▶ [Task prompt]: Recast the lines of the listing from the one containing "Given: Select 比较愿意 in question 24" through the one containing "coord(148,148)", both included, as a JSON list of strings with one string per line and blank lines omitted.

▶ [Available data]:
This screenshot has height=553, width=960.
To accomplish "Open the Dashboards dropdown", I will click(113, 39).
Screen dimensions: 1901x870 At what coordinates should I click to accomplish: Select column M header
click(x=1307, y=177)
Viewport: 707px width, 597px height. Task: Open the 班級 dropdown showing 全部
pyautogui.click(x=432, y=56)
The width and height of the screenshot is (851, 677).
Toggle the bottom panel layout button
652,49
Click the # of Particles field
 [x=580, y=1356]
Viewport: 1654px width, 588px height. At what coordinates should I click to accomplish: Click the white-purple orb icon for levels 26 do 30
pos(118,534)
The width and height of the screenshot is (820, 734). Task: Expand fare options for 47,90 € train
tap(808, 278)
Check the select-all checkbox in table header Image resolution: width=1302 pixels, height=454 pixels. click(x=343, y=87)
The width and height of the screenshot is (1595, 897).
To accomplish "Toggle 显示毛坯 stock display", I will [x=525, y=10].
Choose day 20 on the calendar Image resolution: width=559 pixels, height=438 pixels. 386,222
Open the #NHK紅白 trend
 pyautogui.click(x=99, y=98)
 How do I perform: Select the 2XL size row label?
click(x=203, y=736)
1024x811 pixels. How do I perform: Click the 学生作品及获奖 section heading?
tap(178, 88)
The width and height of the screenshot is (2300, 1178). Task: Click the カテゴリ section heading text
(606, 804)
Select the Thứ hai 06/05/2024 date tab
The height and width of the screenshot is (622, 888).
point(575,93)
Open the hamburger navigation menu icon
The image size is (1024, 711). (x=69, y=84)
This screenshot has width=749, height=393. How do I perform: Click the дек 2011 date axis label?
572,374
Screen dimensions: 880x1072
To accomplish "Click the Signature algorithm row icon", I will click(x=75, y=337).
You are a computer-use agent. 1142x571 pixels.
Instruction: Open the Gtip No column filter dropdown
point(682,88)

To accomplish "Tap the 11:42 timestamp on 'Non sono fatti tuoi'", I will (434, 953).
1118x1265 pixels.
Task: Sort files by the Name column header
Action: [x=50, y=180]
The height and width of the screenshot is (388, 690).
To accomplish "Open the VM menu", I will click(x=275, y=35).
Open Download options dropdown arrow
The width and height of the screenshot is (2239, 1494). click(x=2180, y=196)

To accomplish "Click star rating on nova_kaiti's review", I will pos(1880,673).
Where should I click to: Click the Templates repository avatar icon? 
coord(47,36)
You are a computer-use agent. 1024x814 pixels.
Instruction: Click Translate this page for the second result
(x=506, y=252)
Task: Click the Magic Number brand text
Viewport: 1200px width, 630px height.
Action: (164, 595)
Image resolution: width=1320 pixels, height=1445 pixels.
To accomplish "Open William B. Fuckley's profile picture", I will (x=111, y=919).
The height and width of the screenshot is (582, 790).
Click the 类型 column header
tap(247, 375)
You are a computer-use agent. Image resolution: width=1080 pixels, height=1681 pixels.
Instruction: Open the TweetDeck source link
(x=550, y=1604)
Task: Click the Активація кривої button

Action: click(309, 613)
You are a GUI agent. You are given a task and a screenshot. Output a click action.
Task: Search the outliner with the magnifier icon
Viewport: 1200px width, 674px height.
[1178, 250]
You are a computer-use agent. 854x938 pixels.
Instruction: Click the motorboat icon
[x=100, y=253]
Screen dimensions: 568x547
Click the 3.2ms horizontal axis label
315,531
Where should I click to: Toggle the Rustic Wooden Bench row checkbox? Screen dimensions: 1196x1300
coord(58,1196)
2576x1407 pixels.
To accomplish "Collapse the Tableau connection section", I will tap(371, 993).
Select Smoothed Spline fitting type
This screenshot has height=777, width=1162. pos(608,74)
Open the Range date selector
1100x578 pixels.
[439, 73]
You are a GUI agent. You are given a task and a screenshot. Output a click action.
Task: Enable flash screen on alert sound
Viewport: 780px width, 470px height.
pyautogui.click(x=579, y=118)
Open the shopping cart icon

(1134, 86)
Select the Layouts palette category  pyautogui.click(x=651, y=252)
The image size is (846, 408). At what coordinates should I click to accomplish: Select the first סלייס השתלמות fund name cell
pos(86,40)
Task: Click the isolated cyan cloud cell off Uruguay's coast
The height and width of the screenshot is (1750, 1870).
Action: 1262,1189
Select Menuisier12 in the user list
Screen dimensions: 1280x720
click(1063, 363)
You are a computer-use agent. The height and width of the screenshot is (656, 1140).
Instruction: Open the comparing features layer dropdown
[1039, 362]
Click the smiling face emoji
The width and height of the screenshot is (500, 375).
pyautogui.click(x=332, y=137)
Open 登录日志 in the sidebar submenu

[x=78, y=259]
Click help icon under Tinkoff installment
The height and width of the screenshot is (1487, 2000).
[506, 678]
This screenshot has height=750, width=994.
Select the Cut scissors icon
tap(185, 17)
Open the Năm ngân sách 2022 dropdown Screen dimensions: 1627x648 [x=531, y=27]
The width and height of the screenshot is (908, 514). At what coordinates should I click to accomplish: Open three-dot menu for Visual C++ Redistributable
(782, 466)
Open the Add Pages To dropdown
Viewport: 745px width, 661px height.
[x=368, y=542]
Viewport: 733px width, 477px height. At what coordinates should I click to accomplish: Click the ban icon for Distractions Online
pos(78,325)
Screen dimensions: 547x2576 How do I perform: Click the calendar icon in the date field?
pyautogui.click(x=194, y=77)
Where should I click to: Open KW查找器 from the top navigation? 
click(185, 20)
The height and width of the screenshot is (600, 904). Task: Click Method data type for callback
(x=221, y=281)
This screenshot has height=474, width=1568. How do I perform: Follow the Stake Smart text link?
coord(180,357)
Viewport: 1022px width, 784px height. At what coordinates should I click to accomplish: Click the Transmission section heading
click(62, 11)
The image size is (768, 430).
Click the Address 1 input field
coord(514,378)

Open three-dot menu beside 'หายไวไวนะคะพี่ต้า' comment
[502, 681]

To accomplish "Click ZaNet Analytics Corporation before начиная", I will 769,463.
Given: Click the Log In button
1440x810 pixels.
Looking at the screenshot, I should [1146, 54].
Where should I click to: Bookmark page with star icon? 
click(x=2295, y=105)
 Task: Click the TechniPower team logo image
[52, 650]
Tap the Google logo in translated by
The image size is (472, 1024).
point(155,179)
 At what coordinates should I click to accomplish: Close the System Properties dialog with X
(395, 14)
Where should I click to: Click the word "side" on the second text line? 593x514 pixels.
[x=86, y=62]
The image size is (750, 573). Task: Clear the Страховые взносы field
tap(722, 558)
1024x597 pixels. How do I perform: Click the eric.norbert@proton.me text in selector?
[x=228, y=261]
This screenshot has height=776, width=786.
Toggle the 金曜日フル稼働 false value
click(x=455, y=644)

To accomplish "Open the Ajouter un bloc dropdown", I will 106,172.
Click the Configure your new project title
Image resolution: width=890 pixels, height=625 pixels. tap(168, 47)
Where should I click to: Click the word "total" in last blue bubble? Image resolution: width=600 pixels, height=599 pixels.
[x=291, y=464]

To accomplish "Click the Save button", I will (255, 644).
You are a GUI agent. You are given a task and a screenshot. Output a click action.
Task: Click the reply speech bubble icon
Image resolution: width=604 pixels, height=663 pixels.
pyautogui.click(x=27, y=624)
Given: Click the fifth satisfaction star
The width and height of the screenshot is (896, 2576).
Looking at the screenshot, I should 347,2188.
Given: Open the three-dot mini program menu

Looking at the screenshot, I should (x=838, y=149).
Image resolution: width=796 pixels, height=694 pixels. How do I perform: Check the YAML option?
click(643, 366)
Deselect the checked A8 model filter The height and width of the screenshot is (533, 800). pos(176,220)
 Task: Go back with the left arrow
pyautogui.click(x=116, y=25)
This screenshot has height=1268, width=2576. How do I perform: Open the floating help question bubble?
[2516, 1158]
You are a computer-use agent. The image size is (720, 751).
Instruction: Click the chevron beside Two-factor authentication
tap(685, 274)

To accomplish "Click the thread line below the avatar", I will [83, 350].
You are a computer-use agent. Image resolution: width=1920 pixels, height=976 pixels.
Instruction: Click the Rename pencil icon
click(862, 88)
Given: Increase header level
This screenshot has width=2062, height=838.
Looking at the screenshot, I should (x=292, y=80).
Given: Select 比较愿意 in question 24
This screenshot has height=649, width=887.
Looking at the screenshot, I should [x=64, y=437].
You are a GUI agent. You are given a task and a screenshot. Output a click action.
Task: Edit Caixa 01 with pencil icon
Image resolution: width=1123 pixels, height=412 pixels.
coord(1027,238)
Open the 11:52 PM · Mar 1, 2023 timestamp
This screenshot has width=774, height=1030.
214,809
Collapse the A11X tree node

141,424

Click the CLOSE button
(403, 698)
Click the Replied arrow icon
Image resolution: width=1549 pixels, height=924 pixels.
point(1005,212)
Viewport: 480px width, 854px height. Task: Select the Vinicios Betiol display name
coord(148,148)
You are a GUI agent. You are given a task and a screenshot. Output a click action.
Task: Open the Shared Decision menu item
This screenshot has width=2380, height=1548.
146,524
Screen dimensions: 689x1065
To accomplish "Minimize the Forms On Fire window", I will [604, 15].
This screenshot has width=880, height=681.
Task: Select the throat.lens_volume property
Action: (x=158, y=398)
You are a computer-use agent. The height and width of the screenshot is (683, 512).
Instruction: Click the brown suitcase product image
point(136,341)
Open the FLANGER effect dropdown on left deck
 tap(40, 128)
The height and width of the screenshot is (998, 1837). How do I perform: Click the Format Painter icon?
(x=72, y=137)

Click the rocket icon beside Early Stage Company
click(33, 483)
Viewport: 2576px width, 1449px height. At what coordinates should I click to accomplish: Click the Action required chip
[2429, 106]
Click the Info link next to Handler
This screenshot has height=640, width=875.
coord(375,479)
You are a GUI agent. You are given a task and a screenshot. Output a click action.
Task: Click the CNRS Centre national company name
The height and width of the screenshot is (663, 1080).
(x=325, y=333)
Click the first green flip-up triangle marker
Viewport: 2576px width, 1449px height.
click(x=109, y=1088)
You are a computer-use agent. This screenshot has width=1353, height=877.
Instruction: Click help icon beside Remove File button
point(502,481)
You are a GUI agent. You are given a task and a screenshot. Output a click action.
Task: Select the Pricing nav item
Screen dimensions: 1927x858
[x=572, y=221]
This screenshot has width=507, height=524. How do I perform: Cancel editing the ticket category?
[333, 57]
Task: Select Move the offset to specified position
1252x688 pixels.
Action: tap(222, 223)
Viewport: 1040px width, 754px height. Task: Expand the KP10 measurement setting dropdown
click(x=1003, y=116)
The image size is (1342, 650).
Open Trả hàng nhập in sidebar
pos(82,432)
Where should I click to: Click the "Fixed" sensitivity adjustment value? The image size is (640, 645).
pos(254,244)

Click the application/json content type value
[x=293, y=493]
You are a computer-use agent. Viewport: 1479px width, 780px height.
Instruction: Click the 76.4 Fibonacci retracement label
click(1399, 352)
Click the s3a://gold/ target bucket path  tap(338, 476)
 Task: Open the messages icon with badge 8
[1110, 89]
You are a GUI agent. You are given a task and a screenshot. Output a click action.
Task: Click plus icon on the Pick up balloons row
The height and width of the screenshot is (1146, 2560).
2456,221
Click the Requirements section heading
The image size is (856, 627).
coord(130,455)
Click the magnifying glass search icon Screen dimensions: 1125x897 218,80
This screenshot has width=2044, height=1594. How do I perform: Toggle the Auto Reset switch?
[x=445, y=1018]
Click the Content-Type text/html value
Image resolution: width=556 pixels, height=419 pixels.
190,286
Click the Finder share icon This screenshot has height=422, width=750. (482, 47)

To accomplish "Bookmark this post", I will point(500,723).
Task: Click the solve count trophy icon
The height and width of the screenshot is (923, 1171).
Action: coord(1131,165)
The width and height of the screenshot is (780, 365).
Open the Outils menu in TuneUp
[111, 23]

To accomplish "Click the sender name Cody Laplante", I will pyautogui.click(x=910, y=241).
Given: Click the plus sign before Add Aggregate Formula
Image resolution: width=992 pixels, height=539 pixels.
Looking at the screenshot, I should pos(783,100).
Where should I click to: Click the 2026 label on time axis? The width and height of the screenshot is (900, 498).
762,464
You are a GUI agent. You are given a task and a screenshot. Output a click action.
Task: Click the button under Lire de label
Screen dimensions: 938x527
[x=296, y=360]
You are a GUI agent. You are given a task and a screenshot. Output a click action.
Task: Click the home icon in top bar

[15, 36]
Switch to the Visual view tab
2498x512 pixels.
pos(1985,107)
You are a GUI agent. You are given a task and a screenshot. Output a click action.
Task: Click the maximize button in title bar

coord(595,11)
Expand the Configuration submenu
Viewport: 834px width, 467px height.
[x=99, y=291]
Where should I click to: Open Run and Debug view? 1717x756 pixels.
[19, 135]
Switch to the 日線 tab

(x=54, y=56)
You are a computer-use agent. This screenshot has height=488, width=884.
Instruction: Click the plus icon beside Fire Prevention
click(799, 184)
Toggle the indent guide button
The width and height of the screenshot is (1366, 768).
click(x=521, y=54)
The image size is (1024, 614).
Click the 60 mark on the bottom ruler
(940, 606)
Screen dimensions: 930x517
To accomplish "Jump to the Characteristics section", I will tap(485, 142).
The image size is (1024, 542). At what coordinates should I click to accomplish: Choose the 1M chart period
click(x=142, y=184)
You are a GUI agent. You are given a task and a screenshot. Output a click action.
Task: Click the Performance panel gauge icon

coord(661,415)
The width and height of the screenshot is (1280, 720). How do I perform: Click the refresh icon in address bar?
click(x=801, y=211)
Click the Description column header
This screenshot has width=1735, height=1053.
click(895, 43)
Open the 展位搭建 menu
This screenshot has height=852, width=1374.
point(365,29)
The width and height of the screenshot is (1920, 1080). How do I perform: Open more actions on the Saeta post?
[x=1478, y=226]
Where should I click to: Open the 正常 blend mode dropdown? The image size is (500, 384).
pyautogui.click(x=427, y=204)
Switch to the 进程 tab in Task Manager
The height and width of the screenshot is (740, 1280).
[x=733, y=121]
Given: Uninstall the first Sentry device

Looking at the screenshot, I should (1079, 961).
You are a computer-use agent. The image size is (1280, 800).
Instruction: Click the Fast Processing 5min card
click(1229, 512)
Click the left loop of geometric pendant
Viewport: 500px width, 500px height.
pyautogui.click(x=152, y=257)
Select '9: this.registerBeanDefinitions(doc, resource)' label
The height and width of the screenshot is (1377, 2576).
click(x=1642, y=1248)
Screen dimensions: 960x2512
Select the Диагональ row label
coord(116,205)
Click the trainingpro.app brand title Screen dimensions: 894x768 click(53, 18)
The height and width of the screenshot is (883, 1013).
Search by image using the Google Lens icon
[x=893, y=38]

▶ [Correct result]:
[
  "Given: Select 比较愿意 in question 24",
  "This screenshot has height=649, width=887.",
  "Looking at the screenshot, I should [x=64, y=437].",
  "You are a GUI agent. You are given a task and a screenshot. Output a click action.",
  "Task: Edit Caixa 01 with pencil icon",
  "Image resolution: width=1123 pixels, height=412 pixels.",
  "coord(1027,238)",
  "Open the 11:52 PM · Mar 1, 2023 timestamp",
  "This screenshot has width=774, height=1030.",
  "214,809",
  "Collapse the A11X tree node",
  "141,424",
  "Click the CLOSE button",
  "(403, 698)",
  "Click the Replied arrow icon",
  "Image resolution: width=1549 pixels, height=924 pixels.",
  "point(1005,212)",
  "Viewport: 480px width, 854px height. Task: Select the Vinicios Betiol display name",
  "coord(148,148)"
]